_About this task_
Reproduce, word for word, the passage of the Vogue cover article below that runs from "André Leon Talley Reminds" through "VP is portraying.".

_Text shown_
_____

André Leon Talley Reminds Critics That Kamala Is Not Covering Vogue as a Fashion Star
When Vogue revealed its February issue with Vice President-elect Kamala Harris on the cover, it immediately drew criticism, praise, and a whole lot of conversation all at once. As the first Black woman and first South Asian American woman sworn into either of the nation's highest two offices, Kamala is making history. But for her first cover on the fashion magazine, many criticized the lighting and styling as diminishing the great power she represents, while others appreciated her staying true to her classic Converse style. On Jan. 12, fashion journalist and former American editor at large of Vogue André Leon Talley shared his thoughts on the highly discussed cover, and he raised some powerful points about the image our future VP is portraying.
André has been open about his experience with racism in the fashion world, but off the bat, he declared the cover as "GREAT. JUST GREAT! GREAT." In an Instagram post featuring the full-body cover, he wrote: "She selected her personal wardrobe choices. Her work uniform with her ubiquitous Converse sneakers is aspirational. I predict it's going to set a trend for all young women all over the world, are going to dress like Kamala Harris. Not everyone evolves wishing to be a screen star, or a music vixen, or a Kardashian beauty empress. There are girls who will see in this cover, something wonderful."
He went on to praise photographer Tyler Mitchell and his modern vision, which is completely evolved from that of Vogue photographers from years before. "His work must be seen through the prism of 2021. We are after all dealing with serious issues: the global Pandemic, the sudden horror of domestic terrorism. Both the digital and the print covers are superb. Knitting controversy is utterly ridiculous. . . . Excellence is required and while fashion is always the core issue, yet the cultural pendulum swings. After all, no one is wearing a stiletto everyday during COVID."
"Her mere strength, her determination and her goals to work for all Americans is foremost."

_____

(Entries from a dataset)
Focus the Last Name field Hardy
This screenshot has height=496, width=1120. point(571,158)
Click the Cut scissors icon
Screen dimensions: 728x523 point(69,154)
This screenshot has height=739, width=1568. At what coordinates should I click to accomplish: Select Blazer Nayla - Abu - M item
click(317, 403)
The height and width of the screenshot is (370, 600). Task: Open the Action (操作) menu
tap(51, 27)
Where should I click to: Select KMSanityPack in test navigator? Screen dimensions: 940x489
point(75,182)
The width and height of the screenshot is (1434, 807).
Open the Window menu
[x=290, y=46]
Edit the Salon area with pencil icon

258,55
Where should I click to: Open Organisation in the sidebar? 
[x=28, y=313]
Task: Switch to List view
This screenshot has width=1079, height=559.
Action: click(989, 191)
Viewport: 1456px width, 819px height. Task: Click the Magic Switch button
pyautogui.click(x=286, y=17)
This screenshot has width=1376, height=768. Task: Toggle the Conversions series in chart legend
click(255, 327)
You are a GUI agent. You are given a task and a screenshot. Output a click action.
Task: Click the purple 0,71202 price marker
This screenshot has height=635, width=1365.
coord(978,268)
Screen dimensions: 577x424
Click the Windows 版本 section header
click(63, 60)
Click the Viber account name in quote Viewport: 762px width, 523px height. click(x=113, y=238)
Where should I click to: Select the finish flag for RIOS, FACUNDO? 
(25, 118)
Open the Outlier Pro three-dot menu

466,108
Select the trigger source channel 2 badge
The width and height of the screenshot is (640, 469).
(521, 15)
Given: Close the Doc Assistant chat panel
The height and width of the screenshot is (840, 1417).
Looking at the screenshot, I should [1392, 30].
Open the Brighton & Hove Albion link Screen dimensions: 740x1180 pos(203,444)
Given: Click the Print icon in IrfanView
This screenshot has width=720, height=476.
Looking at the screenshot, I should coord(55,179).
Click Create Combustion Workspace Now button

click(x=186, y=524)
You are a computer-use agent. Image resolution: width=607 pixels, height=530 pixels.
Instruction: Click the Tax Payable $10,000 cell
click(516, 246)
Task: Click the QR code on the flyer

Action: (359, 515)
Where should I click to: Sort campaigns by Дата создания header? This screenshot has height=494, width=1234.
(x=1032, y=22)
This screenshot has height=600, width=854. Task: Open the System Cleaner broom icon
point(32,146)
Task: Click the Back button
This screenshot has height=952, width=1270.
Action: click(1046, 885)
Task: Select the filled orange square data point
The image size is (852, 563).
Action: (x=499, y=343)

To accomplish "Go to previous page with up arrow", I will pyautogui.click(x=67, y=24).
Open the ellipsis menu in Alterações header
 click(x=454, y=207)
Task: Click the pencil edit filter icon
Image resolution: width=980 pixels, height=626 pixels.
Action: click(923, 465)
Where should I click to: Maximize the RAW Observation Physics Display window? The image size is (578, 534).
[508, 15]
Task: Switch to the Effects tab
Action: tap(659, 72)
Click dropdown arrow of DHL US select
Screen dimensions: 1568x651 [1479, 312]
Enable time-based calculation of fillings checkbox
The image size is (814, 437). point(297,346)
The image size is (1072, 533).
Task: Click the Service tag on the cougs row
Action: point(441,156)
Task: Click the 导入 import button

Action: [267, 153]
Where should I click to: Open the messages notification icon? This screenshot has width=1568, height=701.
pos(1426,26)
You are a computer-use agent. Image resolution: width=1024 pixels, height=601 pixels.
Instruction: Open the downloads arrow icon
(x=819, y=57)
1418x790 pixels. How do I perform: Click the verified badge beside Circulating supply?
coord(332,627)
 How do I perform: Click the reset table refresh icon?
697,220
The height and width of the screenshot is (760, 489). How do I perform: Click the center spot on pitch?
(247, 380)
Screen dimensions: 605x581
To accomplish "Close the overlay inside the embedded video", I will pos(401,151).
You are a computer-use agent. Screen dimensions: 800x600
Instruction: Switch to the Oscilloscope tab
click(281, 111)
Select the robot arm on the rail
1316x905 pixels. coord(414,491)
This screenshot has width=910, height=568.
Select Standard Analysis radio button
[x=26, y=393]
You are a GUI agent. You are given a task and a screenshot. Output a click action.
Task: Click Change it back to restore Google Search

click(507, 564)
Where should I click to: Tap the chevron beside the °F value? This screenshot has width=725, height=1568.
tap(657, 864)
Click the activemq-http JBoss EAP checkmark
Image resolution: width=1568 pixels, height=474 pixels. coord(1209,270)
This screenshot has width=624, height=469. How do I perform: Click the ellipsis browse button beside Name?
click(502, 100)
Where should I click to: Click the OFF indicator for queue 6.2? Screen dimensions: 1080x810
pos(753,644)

_____

_Task output_
André Leon Talley Reminds Critics That Kamala Is Not Covering Vogue as a Fashion Star
When Vogue revealed its February issue with Vice President-elect Kamala Harris on the cover, it immediately drew criticism, praise, and a whole lot of conversation all at once. As the first Black woman and first South Asian American woman sworn into either of the nation's highest two offices, Kamala is making history. But for her first cover on the fashion magazine, many criticized the lighting and styling as diminishing the great power she represents, while others appreciated her staying true to her classic Converse style. On Jan. 12, fashion journalist and former American editor at large of Vogue André Leon Talley shared his thoughts on the highly discussed cover, and he raised some powerful points about the image our future VP is portraying.